CISA Warns of Active Exploitation in Lantronix EDS5000 and Ubiquiti UniFi OS Devices
The U.S. Cybersecurity and Infrastructure Security Agency (**CISA**) has issued an urgent warning regarding actively exploited critical vulnerabilities affecting **Lantronix EDS5000 Series** devices. This alert comes alongside confirmation of in-the-wild abuse of severe flaws in **Ubiquiti UniFi OS**, emphasizing the immediate need for IT security professionals to patch their systems.
The U.S. Cybersecurity and Infrastructure Security Agency (**CISA**) recently escalated its warnings, adding a critical security flaw impacting **Lantronix EDS5000 Series** devices to its Known Exploited Vulnerabilities Catalog. Federal Civilian Executive Branch (**FCEB**) agencies have been urged to apply necessary fixes by June 26, 2026.
### Critical Code Injection in Lantronix Devices
The vulnerability, identified as **CVE-2025-67038** (CVSS score: 9.8), is a severe code injection flaw. It could allow attackers to execute arbitrary commands with elevated privileges on affected devices.
According to the CVE description, the HTTP RPC module in **Lantronix EDS5000 Series** devices executes a shell command to log failed user authentications. Critically, the username is directly concatenated with this command without proper sanitization. This oversight enables attackers to inject arbitrary operating system commands into the username parameter, which are then executed with root privileges.
This flaw was initially disclosed by **Forescout Research Vedere Labs** in April 2026 as part of **BRIDGE:BREAK**, a broader set of vulnerabilities impacting serial-to-IP converters from **Lantronix** and **Silex**. Details on the current exploitation methods or the threat actors involved remain undisclosed.
### Ubiquiti UniFi OS Flaws Under Active Attack
In a related development, **CISA** has also confirmed active exploitation of three maximum-severity security defects in **Ubiquiti UniFi OS**. This follows reports from **Defused Cyber** detecting in-the-wild abuse of a remote code execution chain to deploy commodity malware.

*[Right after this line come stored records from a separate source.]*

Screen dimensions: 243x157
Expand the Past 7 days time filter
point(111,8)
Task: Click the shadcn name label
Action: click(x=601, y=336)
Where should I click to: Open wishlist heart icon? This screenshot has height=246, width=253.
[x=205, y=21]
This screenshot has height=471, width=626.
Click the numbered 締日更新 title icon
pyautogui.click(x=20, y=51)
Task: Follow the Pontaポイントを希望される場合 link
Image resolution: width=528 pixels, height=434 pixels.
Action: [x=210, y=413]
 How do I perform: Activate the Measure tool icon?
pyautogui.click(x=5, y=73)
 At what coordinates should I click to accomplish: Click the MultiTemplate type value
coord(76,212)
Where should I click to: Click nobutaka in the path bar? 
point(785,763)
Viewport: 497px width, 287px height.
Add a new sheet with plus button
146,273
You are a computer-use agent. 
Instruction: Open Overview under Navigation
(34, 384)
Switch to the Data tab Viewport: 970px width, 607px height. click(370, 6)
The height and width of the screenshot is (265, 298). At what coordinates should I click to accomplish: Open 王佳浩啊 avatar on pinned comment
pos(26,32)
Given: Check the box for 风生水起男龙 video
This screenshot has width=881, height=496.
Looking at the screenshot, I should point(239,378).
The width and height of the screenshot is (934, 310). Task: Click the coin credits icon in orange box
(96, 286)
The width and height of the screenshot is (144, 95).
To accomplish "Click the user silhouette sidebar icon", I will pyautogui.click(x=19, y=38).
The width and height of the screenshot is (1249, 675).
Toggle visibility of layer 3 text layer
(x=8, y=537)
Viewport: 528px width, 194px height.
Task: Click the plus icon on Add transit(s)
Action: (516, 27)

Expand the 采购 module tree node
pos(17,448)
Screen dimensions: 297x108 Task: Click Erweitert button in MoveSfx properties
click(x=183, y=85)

The exploited vulnerabilities include:
* **CVE-2026-34908**: An improper input validation vulnerability allowing command injection by a malicious actor with network access.
* **CVE-2026-34909**: A path traversal vulnerability that could grant network-accessible malicious actors access to underlying system files, potentially leading to account compromise.
* **CVE-2026-34910**: An improper access control vulnerability enabling unauthorized system changes by a malicious actor with network access.
Earlier this month, **Bishop Fox** published a proof-of-concept (PoC) demonstrating how these three vulnerabilities could be chained together to obtain a reverse shell with full root privileges in a single request. **Ubiquiti** released patches for these flaws late last month.
The Belgium's Centre for Cybersecurity (**CCB**) warned that these vulnerabilities could allow remote attackers to make unauthorized system changes, access sensitive files, disclose information, or execute arbitrary commands. Given that **UniFi OS** devices are often central to network infrastructure, successful compromise could facilitate lateral movement and broader network breaches.